Italian gardens and parks have always been a source of pride for their owners, but the way in which this pride was shared with both local and foreign visitors changed during the long span of the early modern period. The documented wide range of garden experiences reflects the cultural preferences of the visitors and the changing role of the aristocracy within the social fabric of Italy.
Sixteenth-century French accounts demonstrate a significant attention toward gardens stocked with live animals, such as the barchi of the Visconti at Pavia, Caterina Cornaro at Asolo, and the hunting park of the Palazzo del Te in Mantua. Visiting these gardens was often an occasion to participate in or witness hunting expeditions. Because venery required both ownership of land and the possession of legal privileges, the sites on which it occurred were a source of pride, for they symbolized wealth and social status.

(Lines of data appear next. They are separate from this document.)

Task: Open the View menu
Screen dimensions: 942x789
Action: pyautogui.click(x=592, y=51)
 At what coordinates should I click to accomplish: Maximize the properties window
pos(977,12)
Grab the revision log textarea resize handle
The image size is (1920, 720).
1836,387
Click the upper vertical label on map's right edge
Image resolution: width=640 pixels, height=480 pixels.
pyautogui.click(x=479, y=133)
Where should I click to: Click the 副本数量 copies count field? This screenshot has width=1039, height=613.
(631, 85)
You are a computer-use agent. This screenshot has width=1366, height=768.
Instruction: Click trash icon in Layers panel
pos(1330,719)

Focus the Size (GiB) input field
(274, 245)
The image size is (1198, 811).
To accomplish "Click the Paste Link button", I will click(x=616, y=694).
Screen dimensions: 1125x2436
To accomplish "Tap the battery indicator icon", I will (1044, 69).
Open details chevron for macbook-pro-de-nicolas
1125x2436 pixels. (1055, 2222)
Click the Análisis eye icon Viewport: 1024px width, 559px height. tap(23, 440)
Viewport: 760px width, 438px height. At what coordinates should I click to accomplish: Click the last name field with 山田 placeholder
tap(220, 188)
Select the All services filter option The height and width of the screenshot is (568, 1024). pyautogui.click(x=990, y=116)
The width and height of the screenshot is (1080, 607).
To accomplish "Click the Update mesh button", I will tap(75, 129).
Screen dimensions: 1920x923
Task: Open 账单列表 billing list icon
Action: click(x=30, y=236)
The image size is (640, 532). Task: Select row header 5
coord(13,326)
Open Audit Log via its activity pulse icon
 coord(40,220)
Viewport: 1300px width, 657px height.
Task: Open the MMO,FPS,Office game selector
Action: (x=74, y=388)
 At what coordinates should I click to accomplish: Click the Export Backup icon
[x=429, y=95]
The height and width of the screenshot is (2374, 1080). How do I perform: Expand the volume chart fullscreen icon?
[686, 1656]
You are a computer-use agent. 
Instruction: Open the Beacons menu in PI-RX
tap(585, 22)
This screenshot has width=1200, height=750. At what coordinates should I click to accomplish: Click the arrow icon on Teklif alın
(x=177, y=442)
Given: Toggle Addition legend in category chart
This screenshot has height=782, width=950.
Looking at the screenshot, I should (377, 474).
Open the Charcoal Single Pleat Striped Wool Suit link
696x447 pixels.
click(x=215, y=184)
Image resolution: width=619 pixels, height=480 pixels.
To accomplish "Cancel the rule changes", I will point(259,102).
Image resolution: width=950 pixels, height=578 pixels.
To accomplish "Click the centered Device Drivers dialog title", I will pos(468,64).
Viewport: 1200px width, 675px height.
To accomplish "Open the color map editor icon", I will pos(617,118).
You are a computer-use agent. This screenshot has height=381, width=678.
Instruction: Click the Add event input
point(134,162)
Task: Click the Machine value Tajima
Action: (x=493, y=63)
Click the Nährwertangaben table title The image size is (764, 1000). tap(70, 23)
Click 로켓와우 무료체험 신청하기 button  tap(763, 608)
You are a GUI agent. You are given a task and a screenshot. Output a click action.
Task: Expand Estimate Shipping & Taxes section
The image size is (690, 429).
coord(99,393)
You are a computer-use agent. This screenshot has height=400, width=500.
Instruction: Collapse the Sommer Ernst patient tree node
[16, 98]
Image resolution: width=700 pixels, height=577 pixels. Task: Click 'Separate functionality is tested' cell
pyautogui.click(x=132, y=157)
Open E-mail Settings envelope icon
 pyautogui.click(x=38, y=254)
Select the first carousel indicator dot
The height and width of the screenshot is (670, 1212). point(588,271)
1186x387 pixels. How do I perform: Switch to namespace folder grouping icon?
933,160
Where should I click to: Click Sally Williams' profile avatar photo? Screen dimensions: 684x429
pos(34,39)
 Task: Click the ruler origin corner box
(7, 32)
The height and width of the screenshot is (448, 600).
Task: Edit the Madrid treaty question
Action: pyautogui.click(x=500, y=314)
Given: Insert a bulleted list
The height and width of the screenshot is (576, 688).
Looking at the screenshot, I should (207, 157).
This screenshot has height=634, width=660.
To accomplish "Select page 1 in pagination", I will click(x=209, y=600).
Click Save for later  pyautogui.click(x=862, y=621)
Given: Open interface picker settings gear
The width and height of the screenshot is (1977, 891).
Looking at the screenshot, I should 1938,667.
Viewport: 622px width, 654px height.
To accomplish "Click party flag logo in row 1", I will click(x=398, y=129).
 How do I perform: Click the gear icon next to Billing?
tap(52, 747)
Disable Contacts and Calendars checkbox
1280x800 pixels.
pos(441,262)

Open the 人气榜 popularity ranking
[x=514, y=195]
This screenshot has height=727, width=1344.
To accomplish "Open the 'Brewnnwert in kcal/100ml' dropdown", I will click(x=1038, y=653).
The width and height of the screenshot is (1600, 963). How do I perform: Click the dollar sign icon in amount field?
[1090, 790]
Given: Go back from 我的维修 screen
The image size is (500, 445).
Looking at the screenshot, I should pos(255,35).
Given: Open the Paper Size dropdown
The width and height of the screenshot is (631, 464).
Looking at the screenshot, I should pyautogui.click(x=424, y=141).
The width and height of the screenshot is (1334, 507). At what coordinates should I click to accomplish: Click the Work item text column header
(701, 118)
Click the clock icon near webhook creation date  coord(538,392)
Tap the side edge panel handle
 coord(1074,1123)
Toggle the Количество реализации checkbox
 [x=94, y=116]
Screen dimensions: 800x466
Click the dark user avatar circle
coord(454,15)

Toward the end of the sixteenth century, European scientific developments produced a change in the interests and occupations of aristocratic gardenists, reflected in the choice of sites of many Englishman embarking on the grand tour. In his travel diary Edmund Warcupp described the variety of experiences that could satisfy the many Englishmen visiting the “pontifical Vineyards” in the 1650s. The estates of the clergy in the surroundings of Rome were among the most sought after by foreigners on the grand tour. One reason for their appeal was the presence of ingenious mechanical artifices that surprised and delighted the viewer with their sudden appearance. The experiences enjoyed in these gardens were carefully staged and constructed to stimulate reactions markedly different from a century earlier. These changes were a consequence of the loss of interest toward such landscape types as the barchi visited previously that were now either forgotten or adapted to new uses.